# [Short exercise]
Rewrite the listing below as a numbered list, from the line containing "Task: Play the Oh! Ef fishing diary video" through the end of the listing, with both ends included and blank lines omitted.

# [Records shown]
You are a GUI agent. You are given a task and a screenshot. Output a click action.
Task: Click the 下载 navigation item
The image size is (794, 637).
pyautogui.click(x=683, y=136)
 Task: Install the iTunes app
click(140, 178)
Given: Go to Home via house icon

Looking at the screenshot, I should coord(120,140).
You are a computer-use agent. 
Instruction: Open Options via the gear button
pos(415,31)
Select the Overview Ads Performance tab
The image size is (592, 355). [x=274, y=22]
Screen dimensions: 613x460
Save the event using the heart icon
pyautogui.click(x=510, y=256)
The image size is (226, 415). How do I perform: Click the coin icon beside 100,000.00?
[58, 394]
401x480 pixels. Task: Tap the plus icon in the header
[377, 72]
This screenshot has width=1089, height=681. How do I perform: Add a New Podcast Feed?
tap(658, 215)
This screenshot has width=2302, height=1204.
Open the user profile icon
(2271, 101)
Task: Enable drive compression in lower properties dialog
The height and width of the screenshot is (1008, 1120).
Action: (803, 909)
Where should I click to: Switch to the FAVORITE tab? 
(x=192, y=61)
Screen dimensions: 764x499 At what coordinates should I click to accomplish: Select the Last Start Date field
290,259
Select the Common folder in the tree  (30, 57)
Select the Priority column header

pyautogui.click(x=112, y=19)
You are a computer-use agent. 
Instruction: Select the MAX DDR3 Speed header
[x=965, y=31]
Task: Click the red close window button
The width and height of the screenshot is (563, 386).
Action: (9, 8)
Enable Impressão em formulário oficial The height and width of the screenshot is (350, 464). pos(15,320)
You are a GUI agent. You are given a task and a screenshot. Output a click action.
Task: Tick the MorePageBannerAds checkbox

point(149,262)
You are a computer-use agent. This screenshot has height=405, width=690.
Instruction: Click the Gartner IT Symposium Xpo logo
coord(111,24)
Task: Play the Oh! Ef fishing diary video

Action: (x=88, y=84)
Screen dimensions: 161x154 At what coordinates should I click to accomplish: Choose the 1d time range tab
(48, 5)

# [Answer to the problem]
1. Task: Play the Oh! Ef fishing diary video
2. Action: (x=88, y=84)
3. Screen dimensions: 161x154 At what coordinates should I click to accomplish: Choose the 1d time range tab
4. (48, 5)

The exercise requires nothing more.